Is this really a buffer overflow?

Question

The static analysis tool we use is flagging C code similar to the following as a critical buffer overflow.

#define size 64
char  buf [size + 1] = "";
memset (buf, 0, size + 1);

The tool's error message is: Buffer Overflow (Array Index Out of Bounds): The array 'buf' size is 1. Array 'buf' may use the 0..64 index.

Is this legitimate? Does the assignment of the character array to the empty string really result in its length being reduced to a single byte, as if it were defined as char buf [] = "";?

Answer 1

It is not a buffer overflow.

This is probably a cleaner way to do it. Certainly it takes less lines of code.

#define size 64
char buf[size + 1] = {0};

Answer 2

Assigning "" to buf[size+1] does not reset the size of buf, but it is pointless, because it is duplicating a small portion of what the subsequent memset does (and it confuses your static analysis tool - you might want to file a bug report against it).

Answer 3

Aside from the fact that char buf[size+1] won't compile because size is a runtime value, assuming you could build buf as a size 65 array, then memset(buf, 0, 65) would not be an overflow.
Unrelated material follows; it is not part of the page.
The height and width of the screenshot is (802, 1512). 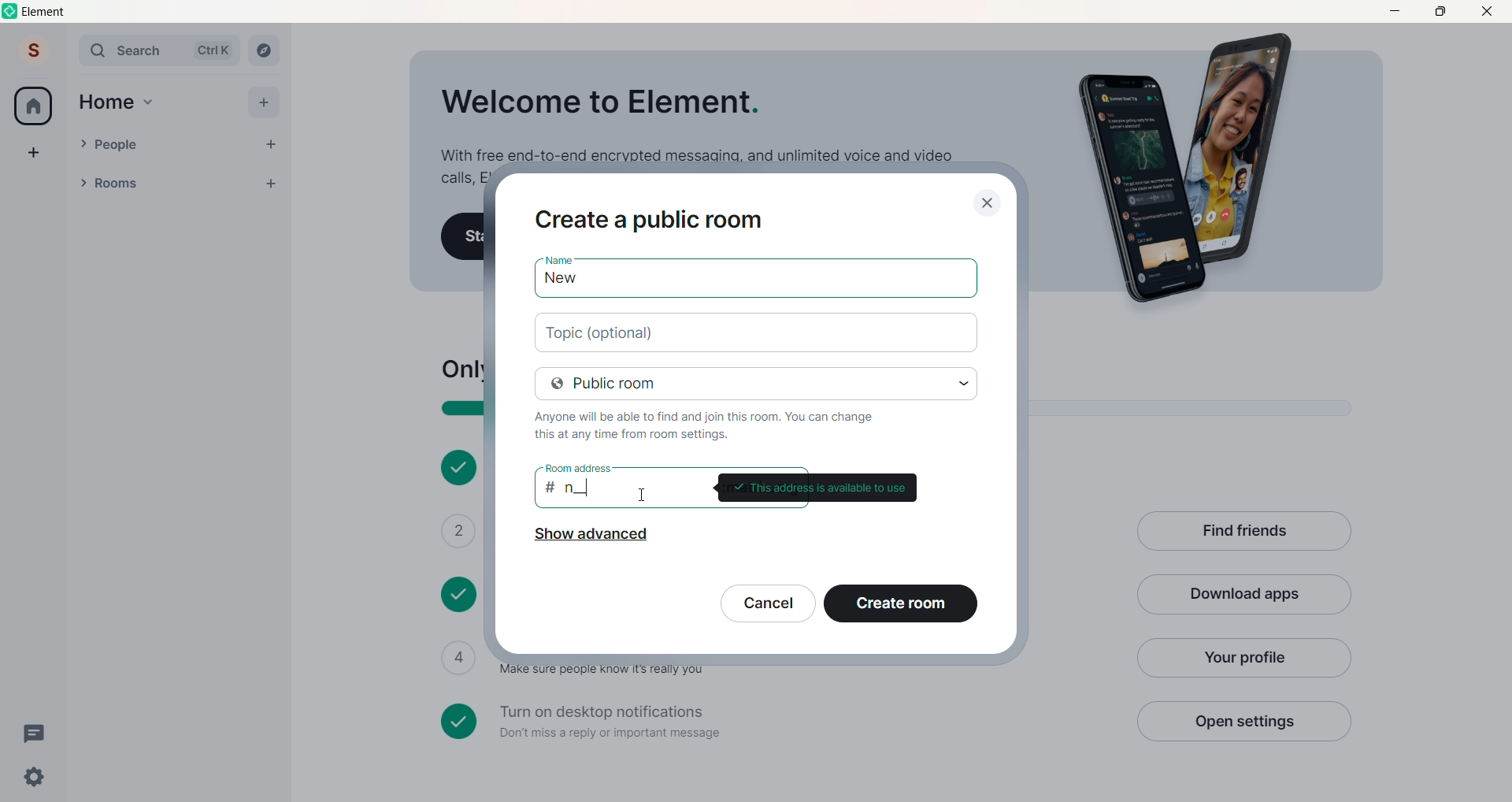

Odds are your tool is confused by your syntactic issues.

[Edit: more information]

Based on comments to my original post, I suggest the following:

#define size 64
char buf[size+1];
strcpy(buf, "");
memset(buf, 0, size+1);

I believe Rob Kennedy is correct; your tool is using the empty string initializer value as the array size rather than the static array declaration.

Answer 4

It's legal - the buffer is big enough. The tool is warning you that size_t might be bigger than int and trying to use it as indexer may lead to unpredictable results.